An aviation authority in the UK has issued a warning after an iPhone caught fire when it was crushed in a lie-flat bed during an international flight.
According to an incident report from the Air Accidents Investigation Branch (AAIB) in the UK, a passenger plane that departed from Miami International on 1 October 2020 was preparing to land at London Heathrow when a passenger noticed a “sulfur” smell.
The report said the incident occurred about 40 minutes prior to landing when a crew announcement woke the passenger, who moved her seat from the flat-bed position to an upright position before standing to use the bathroom.
A cabin crew member asked the passenger to stow her bedding before she left her seat, which revealed a charging cable plugged into the seat socket with the other end down the side of the seat.
She said she noticed a strong smell, which she described as “sulfur” and attracted the attention of another cabin crew member.
“At this point, they heard a “hissing” sound and a large plume of grey smoke emitted from the seat in a “tornado” motion,” the report said.
“They remembered seeing an orange glow in the seat area amongst the smoke.”
The cabin crew worked fast to switch off the power to the seat and fetch a fire extinguisher and fire gloves.
According to the report, they pulled back the padding of the seat revealing the passenger’s iPhone was caught in the seat mechanism.
“She discharged several bursts of BCF into the device. The crew member then collected a water extinguisher and filled an ice bucket with water,” the report said.
“After the [crew member] had discharged the BCF, the smoke quickly dissipated and the crew were able to clearly see a red mobile phone trapped in the seat mechanism.”
“The crew attempted to remove the device but it was jammed. There was very little heat coming from the device.
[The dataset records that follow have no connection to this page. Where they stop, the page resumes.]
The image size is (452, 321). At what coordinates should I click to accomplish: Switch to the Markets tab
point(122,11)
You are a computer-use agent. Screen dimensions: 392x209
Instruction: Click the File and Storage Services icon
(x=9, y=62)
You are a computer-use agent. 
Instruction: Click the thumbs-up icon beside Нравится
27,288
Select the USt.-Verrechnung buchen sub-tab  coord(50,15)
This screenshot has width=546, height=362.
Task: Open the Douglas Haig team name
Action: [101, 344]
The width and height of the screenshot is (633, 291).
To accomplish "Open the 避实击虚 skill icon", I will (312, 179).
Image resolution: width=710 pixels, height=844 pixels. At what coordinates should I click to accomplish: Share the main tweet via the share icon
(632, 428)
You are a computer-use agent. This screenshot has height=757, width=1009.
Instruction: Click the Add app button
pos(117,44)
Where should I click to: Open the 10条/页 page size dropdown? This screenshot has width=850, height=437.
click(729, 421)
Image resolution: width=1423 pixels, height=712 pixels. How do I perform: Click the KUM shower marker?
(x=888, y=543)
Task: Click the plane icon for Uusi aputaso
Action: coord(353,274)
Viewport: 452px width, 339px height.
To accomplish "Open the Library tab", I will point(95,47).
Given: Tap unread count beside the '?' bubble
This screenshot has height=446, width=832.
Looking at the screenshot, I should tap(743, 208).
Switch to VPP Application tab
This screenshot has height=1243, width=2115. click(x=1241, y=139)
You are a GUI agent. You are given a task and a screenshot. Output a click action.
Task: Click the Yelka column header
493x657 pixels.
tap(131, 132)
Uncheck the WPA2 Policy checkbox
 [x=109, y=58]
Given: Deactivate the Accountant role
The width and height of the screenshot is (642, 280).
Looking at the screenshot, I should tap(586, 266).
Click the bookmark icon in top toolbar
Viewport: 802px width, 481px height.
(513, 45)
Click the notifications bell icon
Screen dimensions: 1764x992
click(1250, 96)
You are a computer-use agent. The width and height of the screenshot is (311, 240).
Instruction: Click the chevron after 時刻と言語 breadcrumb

They checked for secondary heat sources but did not find any.”
Just to be sure, a crew member stuck close to the seat for the remaining 20 minutes of the flight with an extinguisher ready, the report noted.
The flight was met by firefighters upon landing at Heathrow, who were able to remove the device from the seat.
There was no damage to the aircraft, but the AAIB used the incident to remind passengers to be cautious when using electronic devices while flying.
The report noted that the “operator’s operations manual” states that devices can be used throughout the flight, but must be switched off and disconnected when not in use and must be charging while the passenger is sleeping.
Data from the Civil Aviation Authority shows 166 previous reports of devices becoming trapped in passenger seats over the past five years, with 42 resulting in fire or smoke in the cabin.